The number of IT workers in the U.S. has declined steadily since December, a trend that wasn’t helped by Hewlett Packard Co.’s announcement last week that it is cutting 6,000 employees.

The number of U.S. technology workers peaked last November at 4.058 million, according to the TechServe Alliance (formerly the National Association of Computer Consultants), which analyzes federal labour data on IT-related occupations.

By the end of April, the number had declined to 3.87 million, the alliance said.

The sense of despondency among IT professionals has also been more marked in the U.S.

Technisource’s IT Employee Confidence Index shows that American IT professionals’ confidence in the economy, the job market and their employers’ futures hit a new low during the first quarter of 2009.

Just six per cent of tech workers think the economy is improving, while two-thirds (66 per cent) said it continues to deteriorate.

U.S.-based IT workers are even more pessimistic about the job market.

Nearly 80 per cent believe fewer IT jobs are available, and for good reason: Job search site Beyond.com reported in February that demand for IT jobs was starting to decline.

Only seven per cent of American IT professionals see more job opportunities. Despite their bleak outlook on the job market, though, 38 per cent of IT professionals plan to start a job search, and 37 per cent are confident they’ll find one.

“I think we are definitely going to see a solid year of decline,” said Mark Roberts, CEO of TechServe.

He said when companies start hiring again, they will likely take on contract labour before permanent staff “because people are going to be cautious coming out of a painful recession.”

California, Florida and the city of Detroit are among the hardest hit regions for IT employment, though demand continues to be strong in isolated areas, such as Nashville, which houses a number of health care firms that are hiring, said Sid Mitchener, a partner in the Raleigh, N.C. offices of recruiting firm Vaco LLC.

However, he did note that the salaries of workers taking on new IT jobs are generally 10 per cent to 20 per cent below what the same positions received last year.
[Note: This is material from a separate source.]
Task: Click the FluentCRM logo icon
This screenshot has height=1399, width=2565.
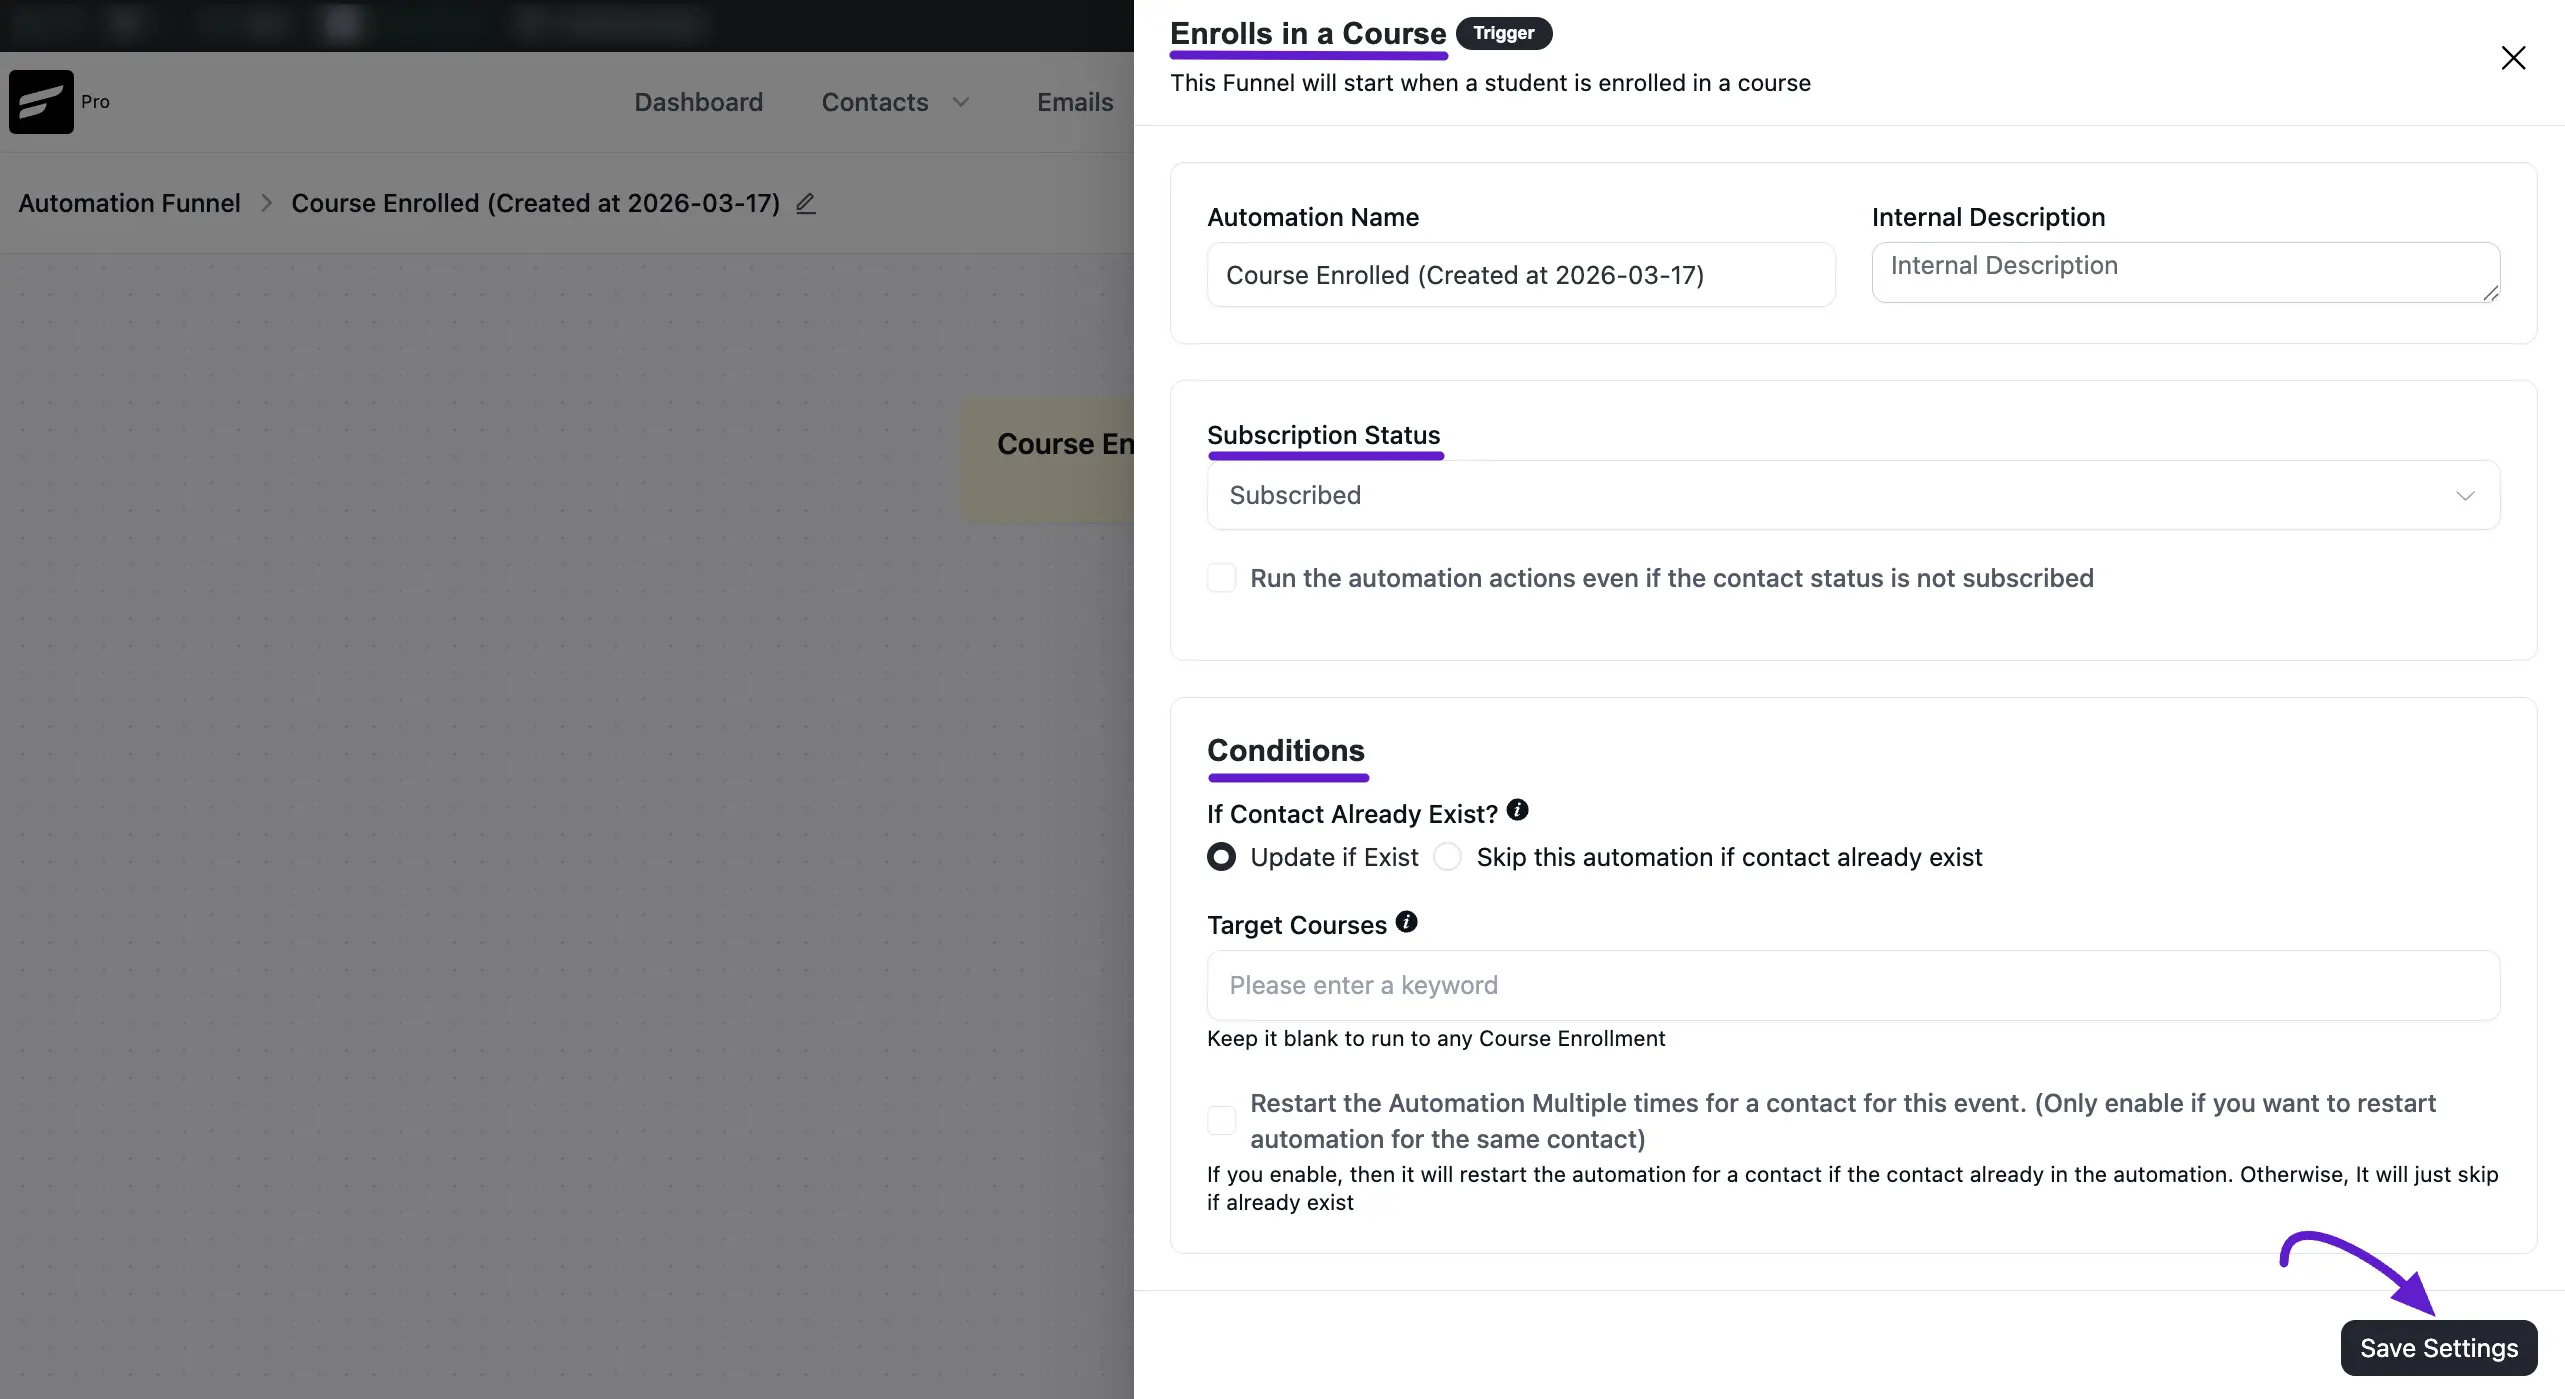Action: (41, 101)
Salaries of IT executives are similarly losing ground.

Tuck Rickards, leader of the technology sector at New York-based Russell Reynolds Associates Inc., said recruitment efforts for IT workers “feels more active to us” since the end of March.

He cited several firms seeking CIOs with the ability to restructure an organization improve its efficiency and generate revenue producing ideas. “There is a fair amount of turnover in the CIO function,” he said.

Genworth Financial Inc. is continuing to recruit top IT talent even after cutting 1,000 jobs in multiple departments, including IT, in December.

Michael McGarry, CTO of the Richmond Va.-based insurance firm, said he continues to compete for top IT talent to fill jobs lost through attrition, and to fill its executive leadership program for college graduates. “The competition for top talent feels [at least as] as fierce, as ever. It does feel like business as usual,” he said.

McGarry said Genworth Financial Inc. is looking for people who have strong technical skills and awareness of all areas of IT, but with mastery of at least one technical area.

They are also seeking people with business leadership skills, although the need for that may vary by the nature of the work.

The competition for people with networking and security skills, in particular, seems “more intense,” and with a recovery the competition for such jobs will only increase, said McGarry.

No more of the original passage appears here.